Iqaluit remembers: ‘It’s their strength – that’s why we’re here’
Ceremony marks National Day for Truth and Reconciliation
Iqalummiut gathered to honour the National Day for Truth and Reconciliation on Sept. 30.
Meant to recognize the tragic legacy of the residential school system — in which an estimated 150,000 Indigenous children were forced to attend between the 1830s and early 1990s after being taken from their families — the day is designated a statutory holiday in Nunavut.
Nunavut Tunngavik Inc. and the Qikiqtani Inuit Association hosted a walk from the Igluvut Building to Iqaluit Square to recognize and pay respects to Indigenous survivors of residential schools, their families and communities from across the country.
On what was a cold, wet, snowy day in Iqaluit, the ceremony included a moment of silence for victims of the residential school system as well as a community parlak, or candy toss.
“Today is really the reflection of the pain that people felt through residential schools,” Nunavut Premier P.J. Akeeagok told the crowd.

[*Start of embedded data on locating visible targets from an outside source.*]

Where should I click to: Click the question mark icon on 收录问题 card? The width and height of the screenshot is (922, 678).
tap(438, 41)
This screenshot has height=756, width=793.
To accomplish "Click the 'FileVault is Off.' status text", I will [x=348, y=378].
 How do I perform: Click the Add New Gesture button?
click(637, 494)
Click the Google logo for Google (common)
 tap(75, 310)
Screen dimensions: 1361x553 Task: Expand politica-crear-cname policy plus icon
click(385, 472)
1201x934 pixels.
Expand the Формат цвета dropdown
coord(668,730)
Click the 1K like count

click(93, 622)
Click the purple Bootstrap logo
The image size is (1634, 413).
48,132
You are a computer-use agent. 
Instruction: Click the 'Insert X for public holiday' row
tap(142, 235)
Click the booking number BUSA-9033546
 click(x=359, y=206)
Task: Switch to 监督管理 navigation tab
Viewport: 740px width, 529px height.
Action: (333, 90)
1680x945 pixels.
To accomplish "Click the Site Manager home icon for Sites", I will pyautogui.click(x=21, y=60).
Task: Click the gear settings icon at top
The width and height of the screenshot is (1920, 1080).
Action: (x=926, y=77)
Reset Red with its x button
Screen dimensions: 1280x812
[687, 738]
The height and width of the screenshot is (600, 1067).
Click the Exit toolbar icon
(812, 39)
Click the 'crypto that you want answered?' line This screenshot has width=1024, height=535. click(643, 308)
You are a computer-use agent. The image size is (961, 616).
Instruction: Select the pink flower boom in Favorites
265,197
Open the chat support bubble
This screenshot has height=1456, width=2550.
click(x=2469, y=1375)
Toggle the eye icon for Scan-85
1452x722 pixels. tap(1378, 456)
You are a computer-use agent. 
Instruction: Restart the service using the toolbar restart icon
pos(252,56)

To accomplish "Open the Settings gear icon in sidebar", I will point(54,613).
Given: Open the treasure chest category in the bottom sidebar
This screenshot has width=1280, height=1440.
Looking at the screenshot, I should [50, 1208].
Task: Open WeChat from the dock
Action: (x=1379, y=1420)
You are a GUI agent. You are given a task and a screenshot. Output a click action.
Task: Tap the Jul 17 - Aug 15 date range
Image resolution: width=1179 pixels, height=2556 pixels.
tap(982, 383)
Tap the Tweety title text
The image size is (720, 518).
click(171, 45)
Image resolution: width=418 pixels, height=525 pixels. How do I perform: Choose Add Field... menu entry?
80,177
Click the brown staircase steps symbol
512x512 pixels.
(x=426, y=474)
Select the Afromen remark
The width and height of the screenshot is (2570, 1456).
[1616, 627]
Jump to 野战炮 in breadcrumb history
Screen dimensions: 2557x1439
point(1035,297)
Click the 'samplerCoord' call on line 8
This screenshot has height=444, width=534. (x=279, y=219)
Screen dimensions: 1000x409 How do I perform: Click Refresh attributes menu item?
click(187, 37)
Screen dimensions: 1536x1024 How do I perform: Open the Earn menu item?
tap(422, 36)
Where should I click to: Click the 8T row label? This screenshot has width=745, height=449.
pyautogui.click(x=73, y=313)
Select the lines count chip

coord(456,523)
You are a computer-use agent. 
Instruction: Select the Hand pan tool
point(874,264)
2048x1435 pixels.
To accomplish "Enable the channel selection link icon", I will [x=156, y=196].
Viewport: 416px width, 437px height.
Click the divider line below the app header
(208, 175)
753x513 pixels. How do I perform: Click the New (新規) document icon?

“And I want to thank the survivors that are here with us, such as Jack Anawak [who was a flag bearer for the walk]. It is through their resilience that we are here today. And I think it’s important to acknowledge although it was a difficult moment in our history, it’s their strength — that’s why we’re here.”
The gathering lasted for about an hour, and orange T-shirts were distributed to help mark the day, which is also known as Orange Shirt Day in tribute to the children who were lost or harmed at the schools.
Sen. Dennis Patterson, who also attended, said the day “is a path to reconciliation.”
“This is what it means to me — getting Canada to understand what happened and support efforts to move forward positively with new beginnings, new respect, new hope.”